Image analysis of immediate full-arch prosthetic rehabilitations guided by a digital workflow: assessment of the discrepancy between planning and execution

Int J Implant Dent. 2019 Jul 15;5(1):26. doi: 10.1186/s40729-019-0179-1.

Abstract

Background: A dentition with adequate function and esthetics is essential for the well-being and quality of life. A full implant-retained fixed prosthetics is an ideal solution for fully edentulous arch, however requires complex planning, surgical, and prosthetic procedure. With the help of digital workflow, it becomes a predictable and fast solution for the dentists and the patients. This retrospective study analyzed the most advanced surgical approach in full-arch rehabilitation with dental implants and immediate loading using digital workflow.
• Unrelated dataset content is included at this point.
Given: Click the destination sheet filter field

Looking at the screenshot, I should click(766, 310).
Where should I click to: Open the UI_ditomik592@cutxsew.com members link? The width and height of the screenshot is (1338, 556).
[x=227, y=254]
Methods: Patient records of fully edentulous jaws treated in four clinical centers in Warsaw, Poland, were evaluated. Computer-assisted planning and surgical template fabrication were done using the planning software coDiagnostiX™, based on a pre-op cone beam computed tomography (CBCT) and scanned data of a plaster model. A post-op CBCT was acquired after the placement of four to six implants by the guided system. The influence of different surgical variables on the discrepancy between planning and execution was analyzed, together with the biomechanical indices.
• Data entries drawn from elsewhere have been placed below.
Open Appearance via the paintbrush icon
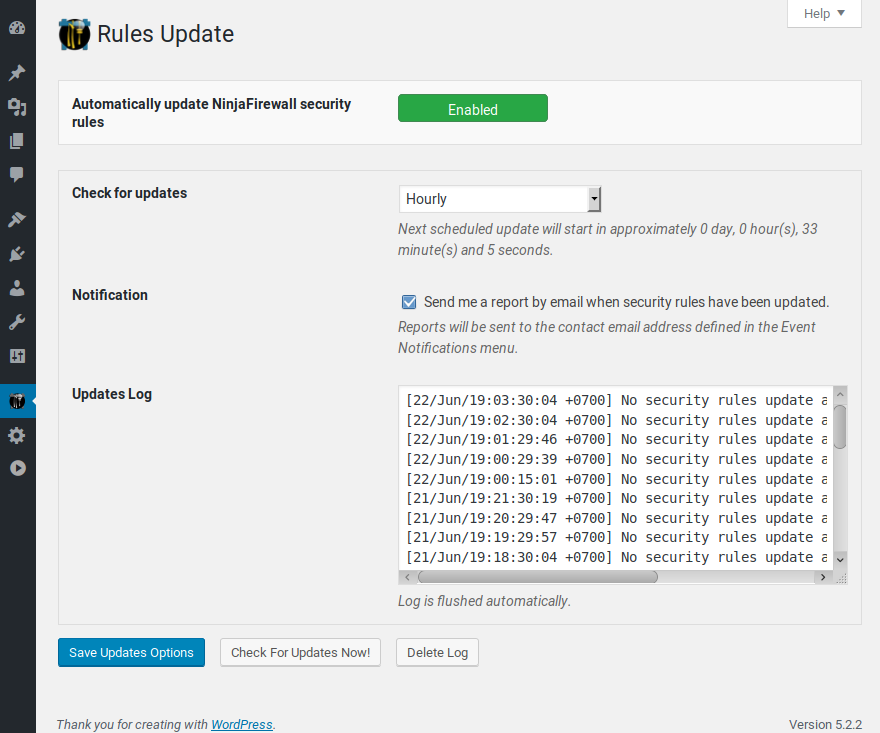Viewport: 880px width, 733px height. [x=17, y=220]
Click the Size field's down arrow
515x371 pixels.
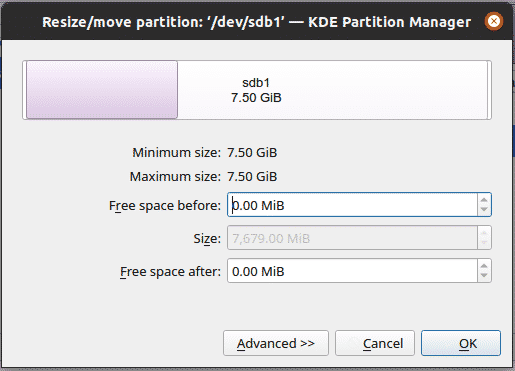484,243
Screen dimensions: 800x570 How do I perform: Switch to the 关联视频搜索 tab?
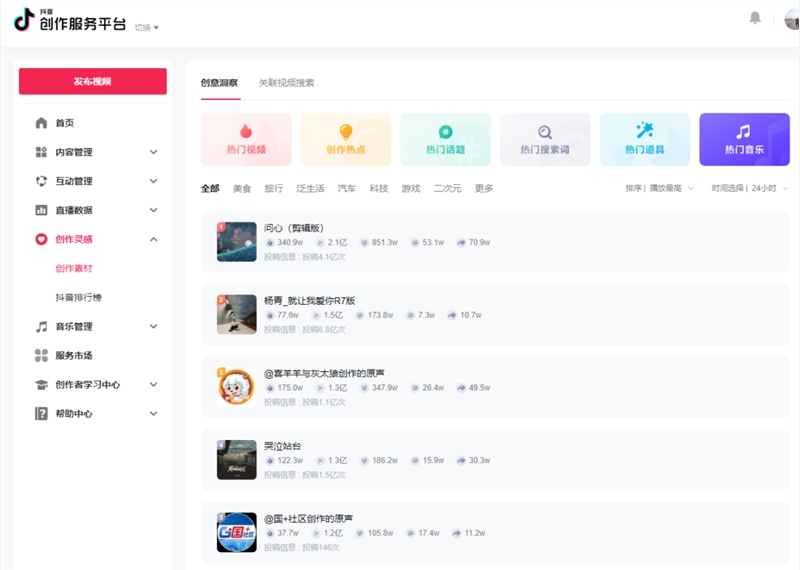pos(286,83)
Results: A total of nine patient records were selected of 12 edentulous jaws treated with 62 implants. The overall mean three-dimensional (3D) offset at the implant base was 1.60 mm, at the tip 1.86 mm. The mean angle of deviation was 4.89°, the mean implant stability quotient (ISQ) 70.42, and the insertion torque 35.58 Ncm. The 3D offsets were influenced by the gender of the patient, treated jaw, the diameter, and length of the implant. The angle of deviation was affected only by the treated jaw. Insertion torque was influenced by the treated jaw, the age of the patient, the length of the implant, tooth type, and the side of the jaw.

Discussion: Bone quality of the patient and implant preparation procedure influenced the discrepancy between the planning and the execution of the digitally guided implant placement. Dense bone-mandible, posterior area, young age, and man-and multiple preparations of the implant bed-wider and longer implant-could be suggested as risk factors.

Conclusion: Digital workflow successfully enabled the immediate full-arch rehabilitation with a predictable outcome by different surgeons in multiple centers.

Keywords: CBCT; Digital workflow; Full-arch rehabilitation; Guided implant surgery; Virtual implant planning.